En regardant en arrière, il est utile de se rappeler que  l’Année Internationale de la Forêt 1985 a eu comme thème la sécurité alimentaire. Le Congrès forestier mondial de 1972 été axé sur les forêts et le développement socioéconomique. Dans la première Unasylva en 1947, les références bibliques indiquent qu´avec la disparition des forêts de cèdres du Liban, la « … fontaine des jardins, un puits d’eaux vives et de ruisseaux » a également disparu.

Plus récemment, l’une des recommandations du Forest Day 2 en Poznan en 2008 était que nous devrions « tenir compte des conditions locales et intégrer les approches paysagères et écosystémiques afin de faciliter des avantages sociétaux et environnementaux plus importants ».

Du point de vue du CIFOR, je vous assure que nous continuons à construire la base de l’identité et de connaissances de la foresterie comme nous l’avons fait au cours des 20 dernières années. Chaque jour, nos scientifiques et nos partenaires recherchent et recommandent des politiques qui aident à assurer le développement durable des forêts de la planète, à préserver la biodiversité qu’elles contiennent, le carbone qu’elles stockent, et à protéger les moyens de subsistance et les cultures des personnes qui en dépendent. Comme nous débutons les 20 années à venir, nous ferons de sorte à ce que le secteur forestier reste pertinent pour le tableau d’ensemble et pour un public plus large.

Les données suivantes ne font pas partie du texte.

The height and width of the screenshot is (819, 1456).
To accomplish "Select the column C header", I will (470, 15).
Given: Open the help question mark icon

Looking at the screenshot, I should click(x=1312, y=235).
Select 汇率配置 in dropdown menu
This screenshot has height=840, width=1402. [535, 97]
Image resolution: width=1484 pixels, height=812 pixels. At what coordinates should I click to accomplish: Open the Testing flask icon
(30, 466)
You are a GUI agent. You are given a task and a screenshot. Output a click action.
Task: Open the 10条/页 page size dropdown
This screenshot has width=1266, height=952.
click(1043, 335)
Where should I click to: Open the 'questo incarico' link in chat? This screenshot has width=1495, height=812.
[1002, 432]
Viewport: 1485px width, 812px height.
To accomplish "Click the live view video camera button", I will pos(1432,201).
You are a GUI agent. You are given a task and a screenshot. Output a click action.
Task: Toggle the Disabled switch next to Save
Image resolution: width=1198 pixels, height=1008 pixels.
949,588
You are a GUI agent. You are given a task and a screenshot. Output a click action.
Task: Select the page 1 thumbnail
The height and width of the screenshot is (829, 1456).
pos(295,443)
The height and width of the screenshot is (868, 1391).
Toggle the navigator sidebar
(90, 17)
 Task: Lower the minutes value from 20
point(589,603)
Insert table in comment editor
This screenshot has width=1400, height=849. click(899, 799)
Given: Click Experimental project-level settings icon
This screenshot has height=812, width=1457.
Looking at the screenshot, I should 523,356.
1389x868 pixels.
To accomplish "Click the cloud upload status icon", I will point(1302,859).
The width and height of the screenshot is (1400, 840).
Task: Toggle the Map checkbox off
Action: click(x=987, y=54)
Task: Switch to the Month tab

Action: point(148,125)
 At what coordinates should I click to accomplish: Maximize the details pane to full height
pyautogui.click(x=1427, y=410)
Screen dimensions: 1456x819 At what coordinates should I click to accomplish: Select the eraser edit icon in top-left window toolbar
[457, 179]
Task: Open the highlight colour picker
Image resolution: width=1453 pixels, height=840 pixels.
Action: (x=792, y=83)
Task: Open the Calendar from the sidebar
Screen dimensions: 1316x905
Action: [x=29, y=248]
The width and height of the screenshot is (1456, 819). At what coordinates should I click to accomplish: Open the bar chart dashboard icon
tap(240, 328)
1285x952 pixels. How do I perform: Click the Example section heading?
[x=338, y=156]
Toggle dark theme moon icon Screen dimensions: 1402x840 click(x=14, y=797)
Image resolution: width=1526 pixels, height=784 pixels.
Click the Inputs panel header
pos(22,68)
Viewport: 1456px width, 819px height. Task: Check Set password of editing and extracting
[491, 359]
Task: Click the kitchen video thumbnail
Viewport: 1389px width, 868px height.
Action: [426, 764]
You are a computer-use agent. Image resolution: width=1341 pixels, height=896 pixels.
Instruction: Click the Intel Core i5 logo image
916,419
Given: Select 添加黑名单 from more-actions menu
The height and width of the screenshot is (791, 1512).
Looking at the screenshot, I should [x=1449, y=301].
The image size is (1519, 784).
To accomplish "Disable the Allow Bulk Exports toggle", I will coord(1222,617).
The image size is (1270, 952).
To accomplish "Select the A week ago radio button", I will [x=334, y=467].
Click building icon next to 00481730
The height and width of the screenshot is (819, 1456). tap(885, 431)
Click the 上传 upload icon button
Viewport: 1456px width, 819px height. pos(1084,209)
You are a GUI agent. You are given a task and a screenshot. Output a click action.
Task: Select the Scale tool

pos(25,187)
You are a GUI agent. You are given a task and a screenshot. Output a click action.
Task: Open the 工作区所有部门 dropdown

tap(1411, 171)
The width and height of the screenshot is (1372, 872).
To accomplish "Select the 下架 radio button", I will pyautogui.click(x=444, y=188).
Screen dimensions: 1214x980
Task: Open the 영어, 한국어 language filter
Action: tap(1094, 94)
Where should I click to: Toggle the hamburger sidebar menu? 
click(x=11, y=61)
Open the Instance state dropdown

Ainsi, l’introduction d’une approche paysagère à la foresterie n’est ni nouvelle, ni une menace pour l’identité de la foresterie. Au contraire, elle contribue à bâtir et à maintenir l’identité de la foresterie en plaçant la foresterie là où elle appartient vraiment : dans le paysage, ensemble avec l’agriculture – partenaires dans la création d’un avenir durable.